Nvidia’s RTX 3080 Ti could be launched on May 18, and the graphics card will go on sale just over a week after that on May 26.
That’s the latest rumor from tech site IT Home (as spotted by Wccftech). It backs up the whispers we’ve previously heard about the date that the card will supposedly be available to buy (at least briefly, because if this does come to fruition, stock is likely to disappear very, very swiftly).
Hong Kong-based tech site HKEPC previously said that May 26 is the on-sale date, with the RTX 3070 Ti to follow in early June (but there’s no mention of that Ti variant in this new rumor, which could be telling).
At any rate, despite these sources seemingly backing each other up, we obviously still need to be very cautious about the prospect of the dates being correct, and the 3080 Ti being imminent – although purported pallets of the new GPU being shipped have been snapped (and the card has been spotted at an online retailer too).

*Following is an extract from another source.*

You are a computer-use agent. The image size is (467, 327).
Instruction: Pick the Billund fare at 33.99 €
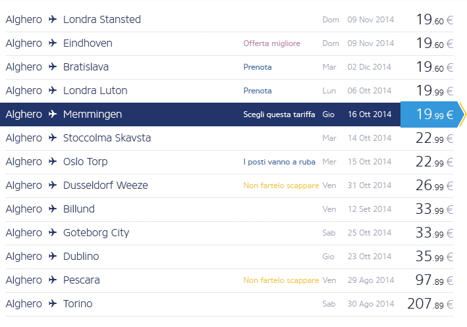tap(434, 209)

However, as we’ve discussed before, it does seem rather odd that Nvidia would be launching more high-end cards before getting its budget house in order (meaning the rumored RTX 3050 models).
IT Home also reckons that reviews will be published on May 25, the day before the RTX 3080 Ti hits shelves, which makes sense. All of this would be easy enough to guess, of course, so liberal quantities of salt as ever.
Just a few weeks away?
If true, we’ll finally get confirmation on the specs of the RTX 3080 Ti in just three weeks’ time. The rumor mill seems pretty sure that the graphics card will have 10,240 CUDA cores, 12GB of GDDR6X video RAM and a 384-bit memory bus (old rumors pointed to more video memory, 20GB to be precise, but it seems like that’s not happening).
The theory is that Nvidia is also planning to equip this new Ampere variant with anti-mining tech, as was present in the RTX 3060, but was subsequently cracked. Nvidia went back to the drawing board, and apparently the RTX 3080 Ti will come equipped with the new hash rate limiter (and possibly other GPUs too) which cuts mining performance in half.
This is all part of the drive to give gamers a better chance of buying a GPU by putting off crypto-miners (although it remains to be seen how robust the limiter will be this time around when it comes to potentially being hacked).